Nah, if I wanted to do that, I would do other things. Got better things to do with my time than just rile you up.
I've dealt with this kind of mentality with bosses before. Really, you gotta break out of their mold and start breaking it down into a much more concise set of requirements.
Your cloud based EHR is your most important application, and if they are saying that nothing else matters then its time to ignore anything with onsite resources. That shit can be set it in the colo cage and is not the problem here. You need bandwidth to the cloud but cannot abide by any downtime. Since it's public traffic, there is no need for MPLS, fancy fiber loops between sites, or even the VPN solution I mentioned with Peplink. Your sites don't care if they can talk with each other, so any interoffice communication is pointless and unnecessary. You need interwebs and you need it to be working when you need it working. It sounds as though bandwidth is a pointless consideration, you can probably get away with 1.5Mbps loops for the amount of traffic you are probably generating.

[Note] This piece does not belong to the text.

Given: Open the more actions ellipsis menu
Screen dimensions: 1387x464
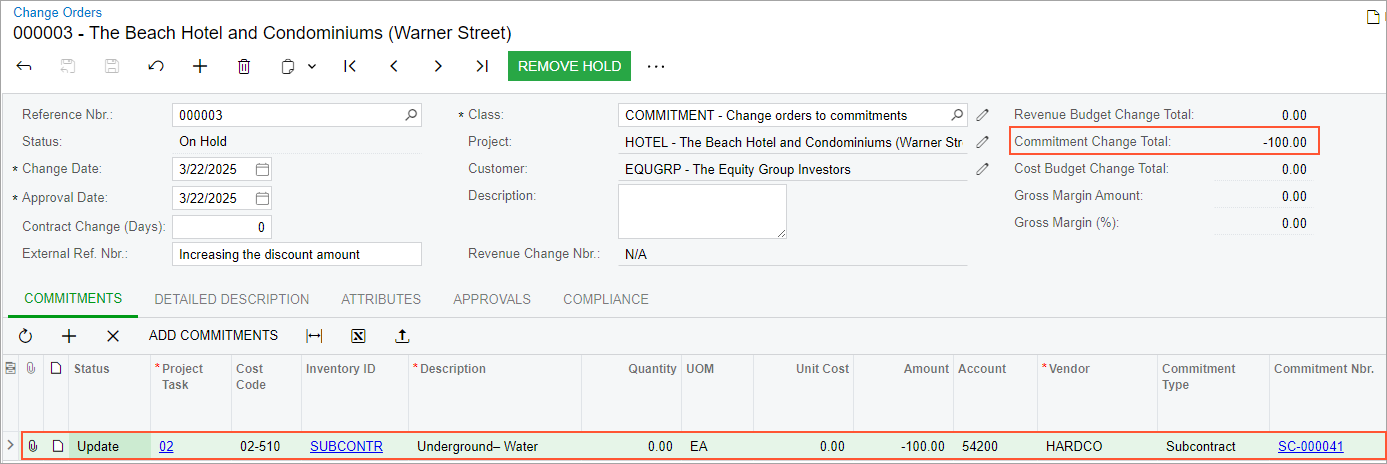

There are two ways to handle this. One way is to add an additional high quality loop into the mix. This can be from a third party vendor, so you wouldn't have any layer 3 issues upstream, like if Cogent decided to stop routing traffic from one ISP. This is gonna cost you money because quality loops are not cheap. But this doesn't eliminate any layer 2 issues, like a cut fiber or central office burning to the ground. Even if you went with different mediums, like cable plant versus fiber versus traditional telco, you will still have layer 2 potential issues. The setup would be fairly simple, even if you didn't have fancy load balancers behind it. Worst thing that would happen would be you reload your ASA or whatever firewall you have with a config for the other ISP.
The other way is to go cheap but go many. Swarm the problem with super cheap pipes from multiple locations. A mix of commodity pipes with MVNOs and any other wireless vendor you can find. Sure, one pipe might go down, but odds are the Sprint, AT&T, and Verizon towers won't and you would still have other pipes to fall back on. This is a much more complex setup, but could be much cheaper for what you have now or move to with a second quality pipe. Failover would require more complex equipment, like the Peplink, but would keep downtime to a minimal.
You need clear directives from the bosses. If they are gonna shoot down anything that cost more than their current setup or focus and spend money on things that don't matter, then this is an exercise in futility because I wouldn't dare guarantee a cheaper solution because I know what it will entail. If you are requiring more bandwidth, the costs are going to increase no matter what. If ANY other items come in, like local services, then internet services are only a small part of the issue here. Then it's time to take a look at all your services, the business workflow, and what can be done to streamline everything and start doing things right. Moving to a colo with better pipes locally would really help.